I am serious and don’t call me Shirley.
It’s the first week of July and nothing has changed in the retirement plan industry. While June 30th has come and passed, assuming all plan providers that were covered service providers made their disclosures to plan sponsors, now what?
We never thought the earth would shake on July 1, even though fee disclosure is a seismic change in the industry. While it’s a seismic change, it will take months and years before we feel large tremors.
What are the tremors? Many plan sponsors (hopefully most) will take their fee disclosure and do their job by shopping the plan around. Of course, some will treat their fee disclosure like the map McCroskey gave Johnny in Airplane!
Steve McCroskey: Johnny, what can you make out of this?
[Hands him the weather briefing]
Johnny: This? Why, I can make a hat or a brooch or a pterodactyl…

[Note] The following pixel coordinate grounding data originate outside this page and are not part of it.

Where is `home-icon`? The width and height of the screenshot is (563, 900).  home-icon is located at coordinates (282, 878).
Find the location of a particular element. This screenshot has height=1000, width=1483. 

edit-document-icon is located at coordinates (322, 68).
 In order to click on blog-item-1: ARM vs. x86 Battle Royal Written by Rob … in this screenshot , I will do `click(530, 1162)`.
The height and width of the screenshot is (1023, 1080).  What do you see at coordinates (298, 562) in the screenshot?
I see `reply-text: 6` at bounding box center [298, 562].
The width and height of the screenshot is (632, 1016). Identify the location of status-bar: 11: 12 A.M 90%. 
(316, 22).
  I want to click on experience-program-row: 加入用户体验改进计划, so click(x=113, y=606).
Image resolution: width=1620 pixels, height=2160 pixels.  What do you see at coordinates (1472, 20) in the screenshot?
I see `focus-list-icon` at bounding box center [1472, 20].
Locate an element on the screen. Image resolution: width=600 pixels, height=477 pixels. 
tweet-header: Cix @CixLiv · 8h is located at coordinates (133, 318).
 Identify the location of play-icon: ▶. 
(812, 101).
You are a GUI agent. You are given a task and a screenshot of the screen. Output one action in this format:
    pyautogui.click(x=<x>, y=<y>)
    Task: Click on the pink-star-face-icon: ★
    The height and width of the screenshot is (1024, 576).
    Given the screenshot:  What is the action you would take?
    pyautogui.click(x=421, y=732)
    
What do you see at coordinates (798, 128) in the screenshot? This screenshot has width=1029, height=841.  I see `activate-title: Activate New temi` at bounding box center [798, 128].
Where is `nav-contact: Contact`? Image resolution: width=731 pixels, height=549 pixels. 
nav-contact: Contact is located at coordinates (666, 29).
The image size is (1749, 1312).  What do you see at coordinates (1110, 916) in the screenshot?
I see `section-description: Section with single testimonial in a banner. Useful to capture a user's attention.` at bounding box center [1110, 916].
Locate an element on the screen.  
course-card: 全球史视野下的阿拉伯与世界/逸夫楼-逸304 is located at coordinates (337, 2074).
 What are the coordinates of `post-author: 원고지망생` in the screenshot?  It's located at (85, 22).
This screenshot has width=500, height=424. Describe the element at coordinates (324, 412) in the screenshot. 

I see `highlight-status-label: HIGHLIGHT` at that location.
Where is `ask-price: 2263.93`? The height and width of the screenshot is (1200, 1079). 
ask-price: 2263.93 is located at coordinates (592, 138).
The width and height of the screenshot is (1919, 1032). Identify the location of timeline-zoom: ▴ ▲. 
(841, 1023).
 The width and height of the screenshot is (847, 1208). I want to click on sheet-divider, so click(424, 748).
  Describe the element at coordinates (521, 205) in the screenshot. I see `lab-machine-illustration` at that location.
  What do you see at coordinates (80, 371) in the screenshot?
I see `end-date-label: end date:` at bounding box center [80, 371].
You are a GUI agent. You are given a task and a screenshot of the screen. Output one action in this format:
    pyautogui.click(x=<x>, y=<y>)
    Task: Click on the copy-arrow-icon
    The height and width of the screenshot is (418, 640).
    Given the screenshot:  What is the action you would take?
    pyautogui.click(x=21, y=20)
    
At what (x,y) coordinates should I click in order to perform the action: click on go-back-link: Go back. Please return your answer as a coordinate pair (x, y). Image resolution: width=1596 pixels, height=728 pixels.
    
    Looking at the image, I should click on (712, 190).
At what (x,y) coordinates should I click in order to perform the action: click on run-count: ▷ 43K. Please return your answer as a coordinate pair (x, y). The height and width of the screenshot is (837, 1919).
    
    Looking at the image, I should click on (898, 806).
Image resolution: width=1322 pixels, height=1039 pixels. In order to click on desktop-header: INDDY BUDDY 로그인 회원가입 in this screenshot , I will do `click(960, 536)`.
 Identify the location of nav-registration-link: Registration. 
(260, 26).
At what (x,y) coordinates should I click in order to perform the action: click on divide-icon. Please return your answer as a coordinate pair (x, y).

Plan providers can use fee disclosure to their advantage as long as they have plan sponsors who either understand the nature of their duties to pay reasonable expenses or are willing to listen. Plan sponsors have to understand that overpaying for plan services isn’t like overpaying for that item at the department store, only to find out it was discounted 30% a few weeks later. Overpaying for clothes is a bummer, overpaying for plan services is a breach of fiduciary duty.
Further tremor will be by Department of Labor (DOL) enforcement. Don’t think the DOL implemented these fee disclosure regulations without intending some type of enforcement. Surely plan sponsors that aren’t doing their fiduciary duty by reviewing their fee disclosures or haven’t asked why they haven’t received their disclosures, will get penalized on a DOL audit. I am serious and don’t call me Shirley.
Getting plan sponsors to look at their disclosures and review those disclosures with other service providers will take some time, give it to six months to a year before you see any changes in the marketplace.
Fee disclosure is an excellent conversation starter, but it just starts a conversation. Plan providers should advertise the bigger picture; cost is a factor, but not the only factor. Consider quality of service and quality of price if you are a plan provider that can beat the current provider on both ends, go for it. I just think being cheaper isn’t a true value proposition for the plan provider and the sponsor.
Change is coming to the retirement plan industry and fee disclosure was just the first shot in a bid to improve transparency and improve the retirement savings of all plan participants.